Okay, so the cause he aided wasn't always the cause he set out to aid; he wrote The Jungle, his legendary 1906 novel set in the Chicago stockyards to highlight the drudgery of urban poverty and instead brought about legislation aimed at cleaning up the food supply. 'I aimed at the public's heart, and by accident I hit it in the stomach,' he said, a little too ruefully, following its publication.

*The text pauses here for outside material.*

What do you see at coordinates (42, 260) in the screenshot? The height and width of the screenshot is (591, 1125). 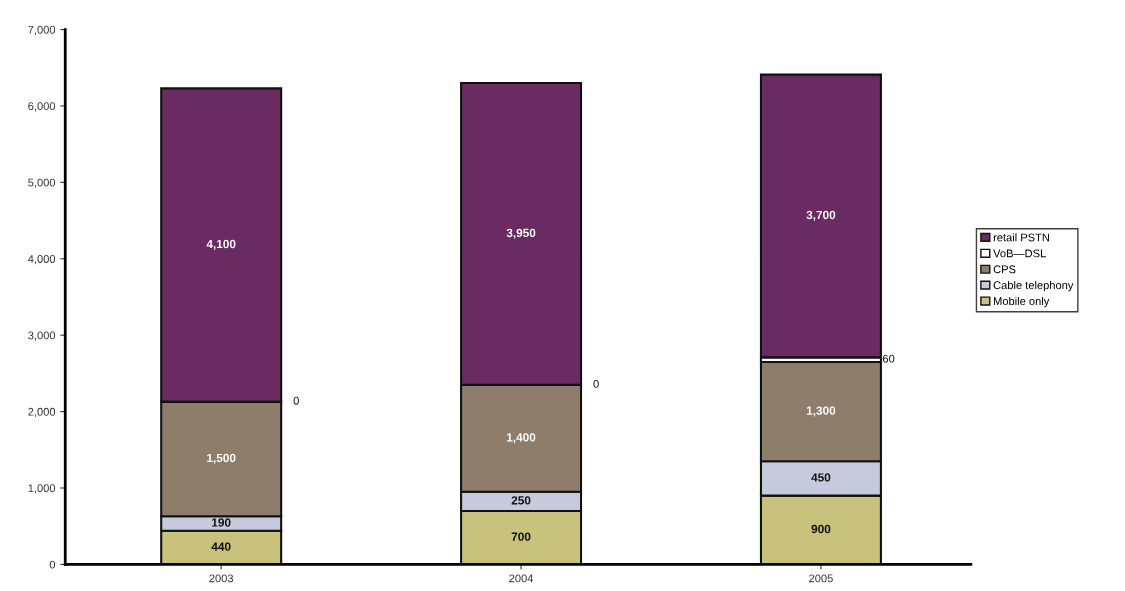 I see `y-tick-label: 4,000` at bounding box center [42, 260].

Still, if you're going to miss one target it helps to be fortunate enough to hit another, even bigger, one. After all, people are conditioned to ignore their hearts, but few can treat their stomachs the same.

So while Upton Sinclair's political career can only be described as an utter fiasco, his literary career is without equal, frequently achieving through art what he could not hope to do through politics. Sometimes wordy, often hyperbolic, but always passionate, his novels delivered socialist rhetoric into the hearts and minds of Americans in ways that campaign speeches never could.

Born on this day in 1878, Upton Sinclair died in November 1968, having published more than 90 books during his 90 years on Earth.